- [What is required]: Once the line holding "Where should I click to: Unmute" is found, output it and all remaining lines of the data exactly, with every picture left out.

- [Extracted records]:
○ ○ ○ ○ ○

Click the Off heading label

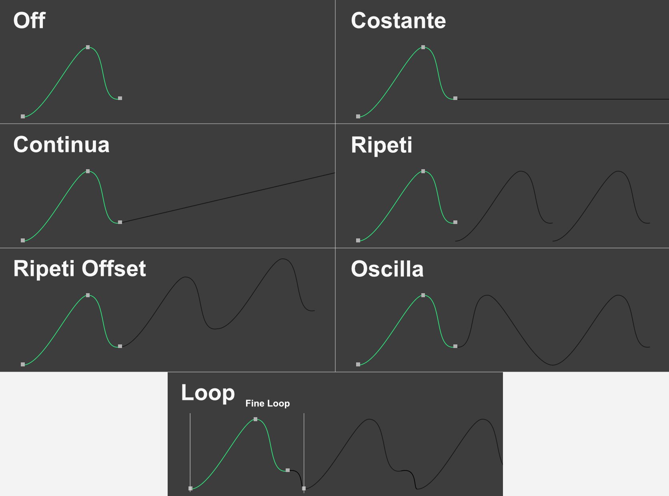point(29,20)
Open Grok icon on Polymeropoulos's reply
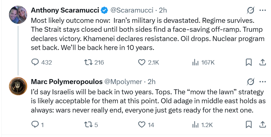Image resolution: width=271 pixels, height=137 pixels. click(x=251, y=81)
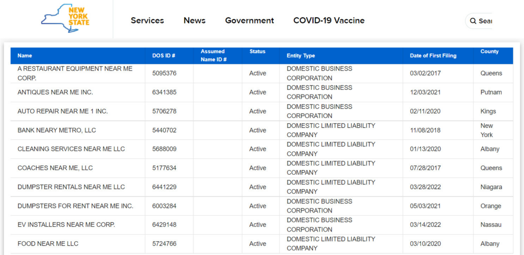Click DOS ID 6441229 cell
524x255 pixels.
[x=164, y=187]
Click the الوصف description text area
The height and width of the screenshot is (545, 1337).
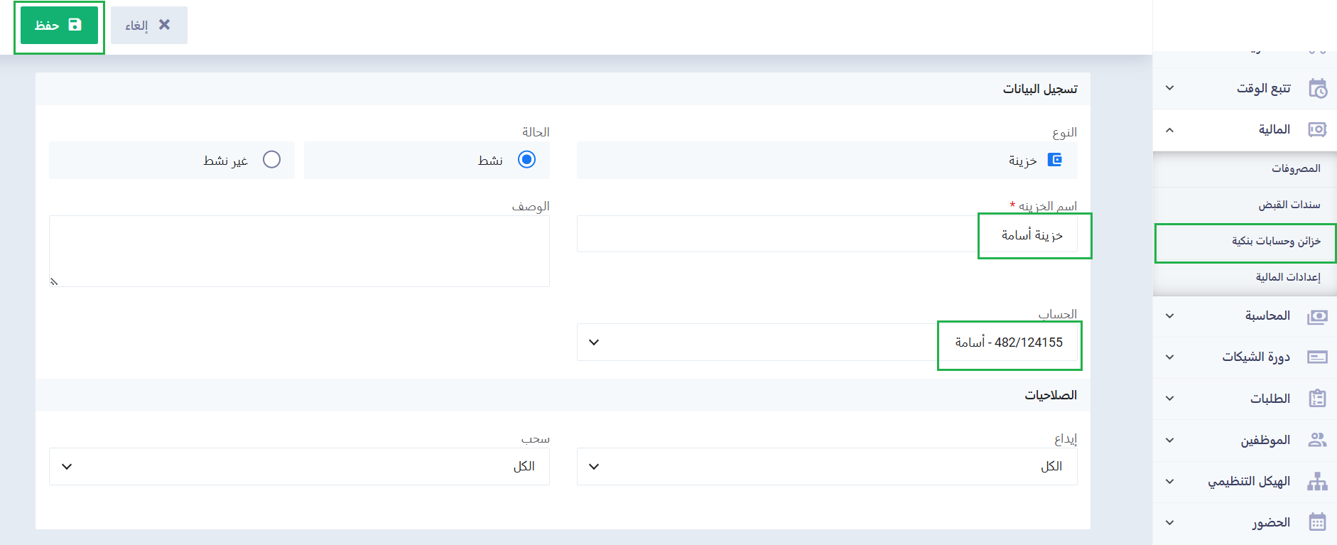click(x=299, y=251)
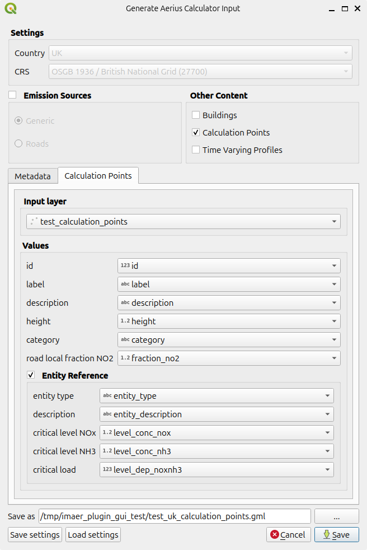Expand the height field dropdown
This screenshot has width=367, height=550.
coord(229,321)
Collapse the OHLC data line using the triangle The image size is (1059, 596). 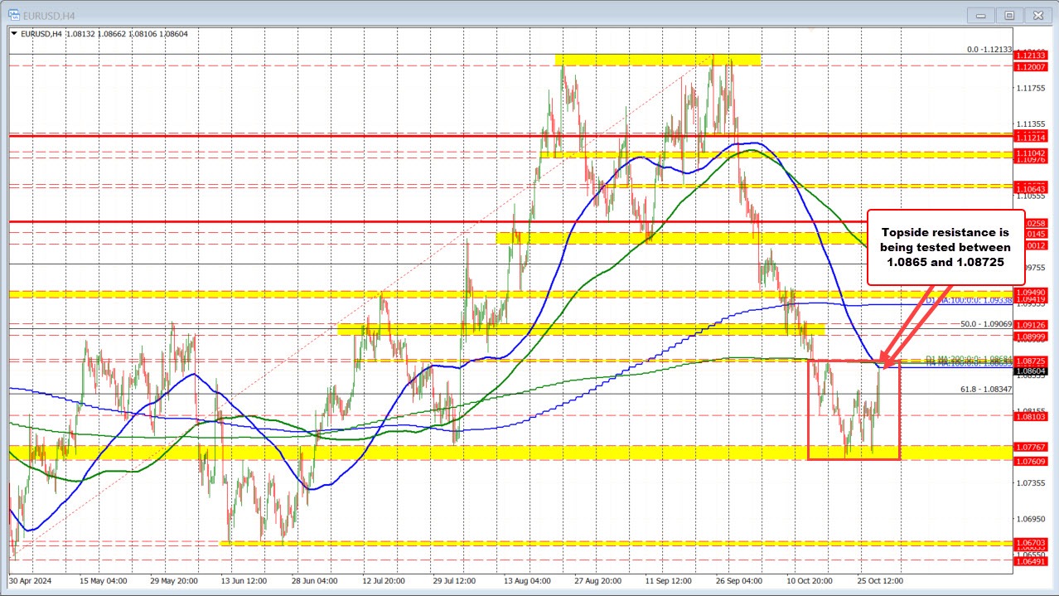13,34
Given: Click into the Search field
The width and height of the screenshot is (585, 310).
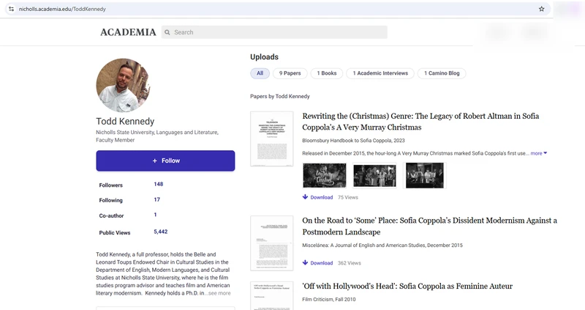Looking at the screenshot, I should click(274, 32).
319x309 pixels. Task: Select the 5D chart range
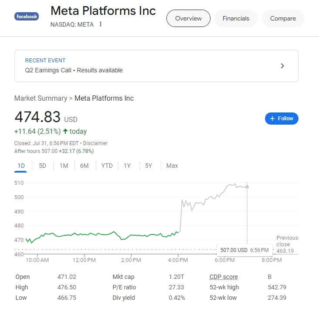(42, 166)
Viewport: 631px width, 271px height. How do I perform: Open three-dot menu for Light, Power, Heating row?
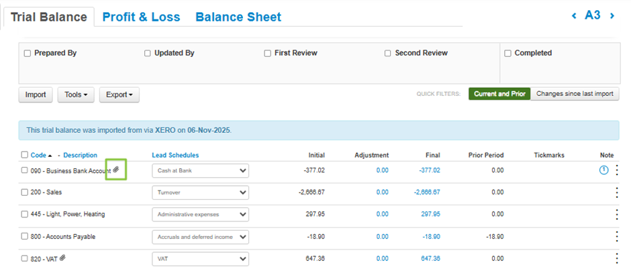click(616, 215)
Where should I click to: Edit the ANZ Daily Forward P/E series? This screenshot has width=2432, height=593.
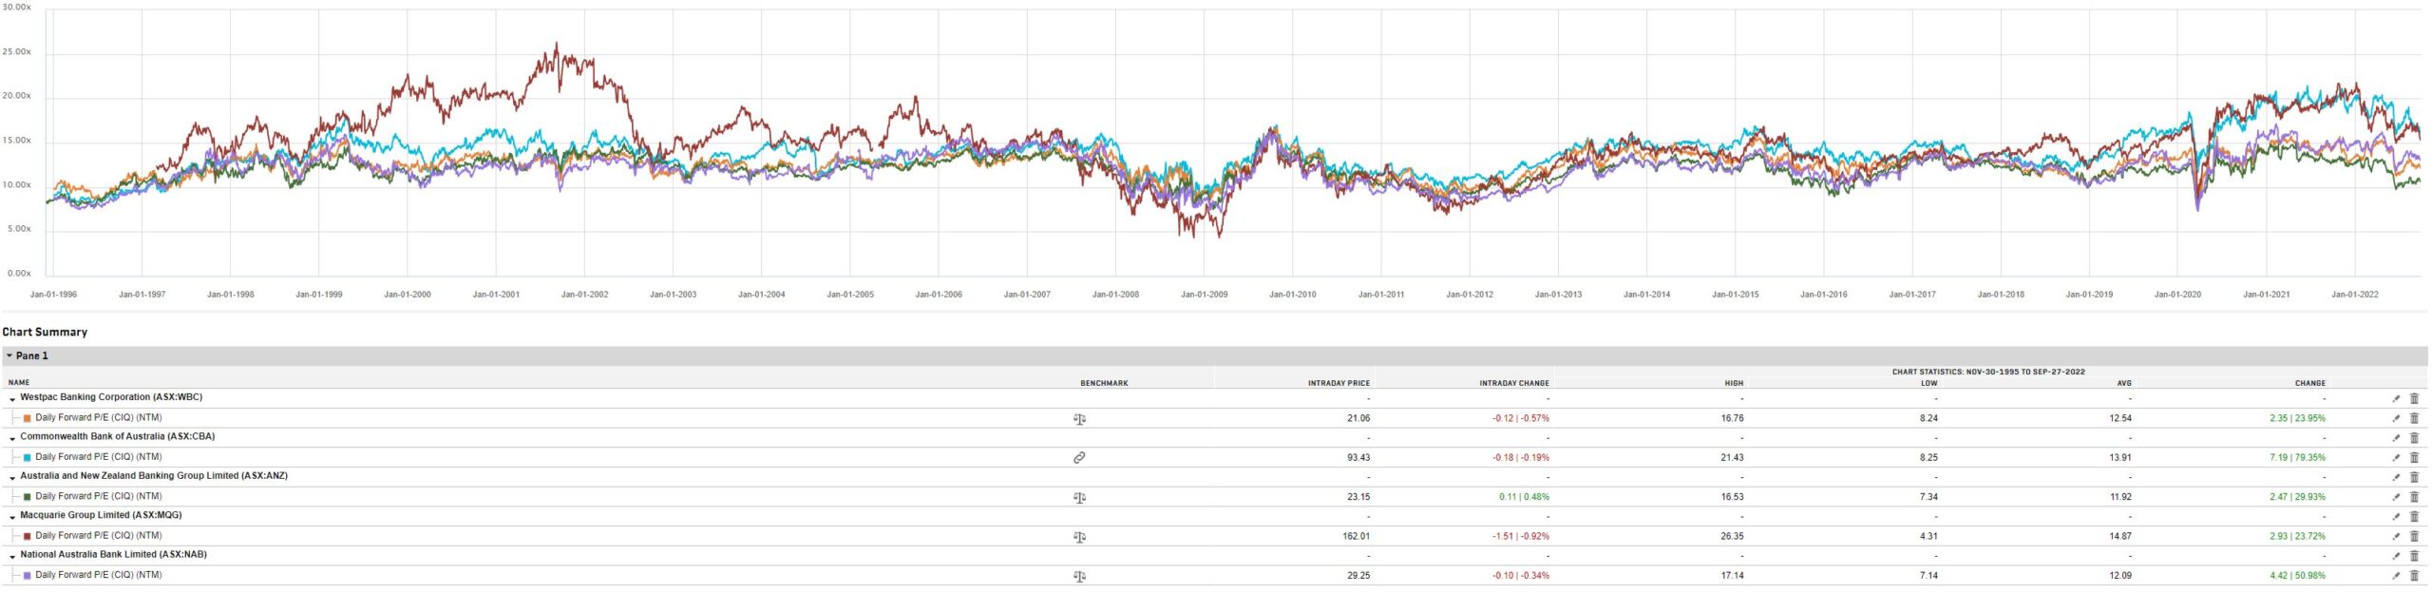click(x=2396, y=497)
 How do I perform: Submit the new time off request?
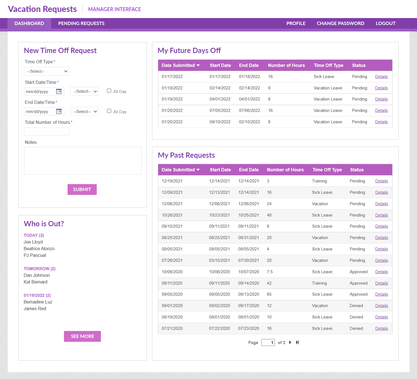[82, 189]
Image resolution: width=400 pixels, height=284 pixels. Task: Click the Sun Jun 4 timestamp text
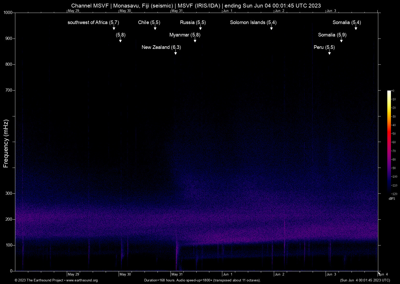point(365,280)
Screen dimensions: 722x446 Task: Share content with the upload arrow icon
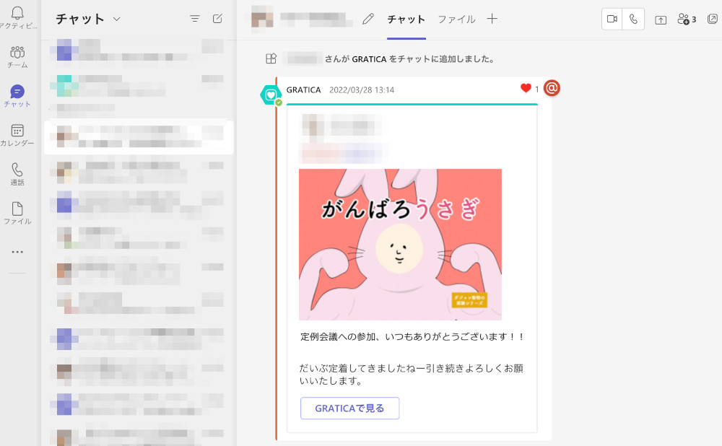click(x=660, y=19)
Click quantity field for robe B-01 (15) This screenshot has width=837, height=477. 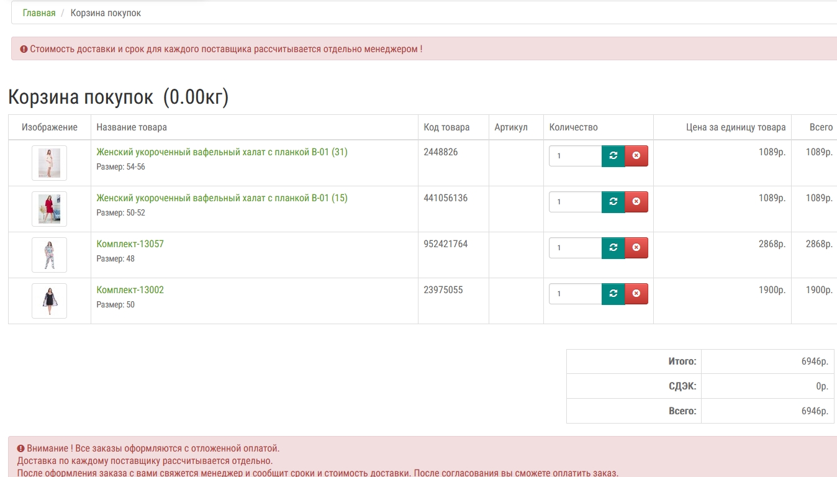point(575,202)
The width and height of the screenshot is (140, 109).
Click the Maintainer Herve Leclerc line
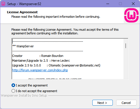coord(41,61)
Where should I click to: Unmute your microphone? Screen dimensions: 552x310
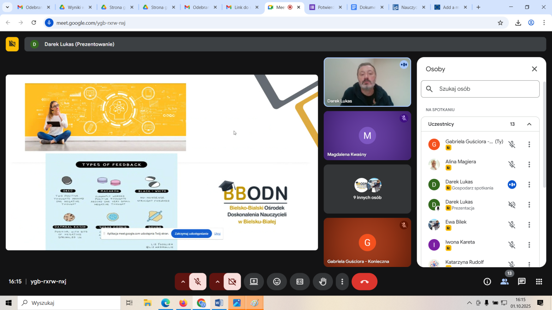click(198, 282)
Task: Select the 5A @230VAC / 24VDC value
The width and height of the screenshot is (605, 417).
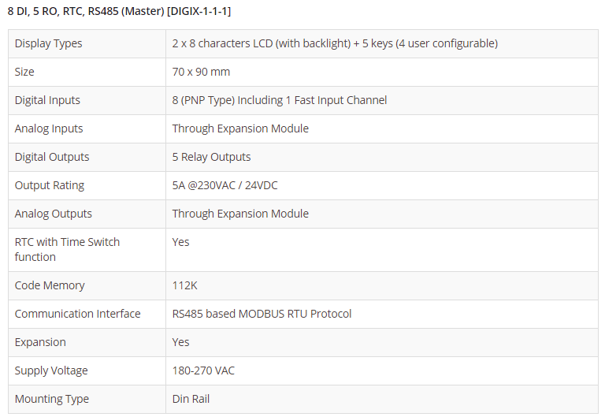Action: 225,185
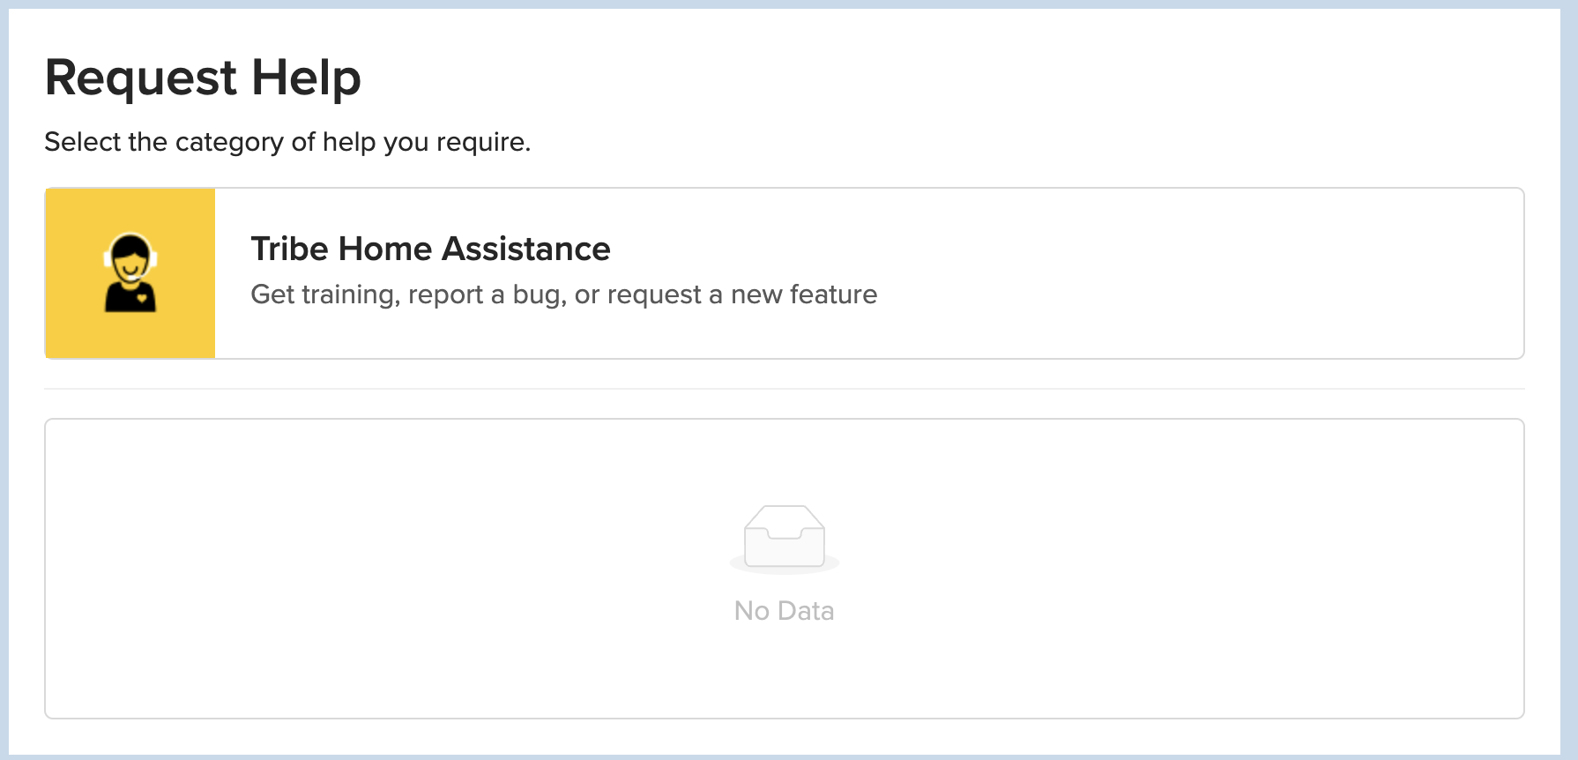This screenshot has height=760, width=1578.
Task: Click the Request Help page heading
Action: [203, 78]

○ ○ ○ ○ ○

- [Exercise solution]:
Where should I click to: Unmute your microphone? Screen dimensions: 552x310
click(198, 282)
Task: Select the 5A @230VAC / 24VDC value
The width and height of the screenshot is (605, 417).
Action: 225,185
This screenshot has height=760, width=1578.
Task: Click the Request Help page heading
Action: [203, 78]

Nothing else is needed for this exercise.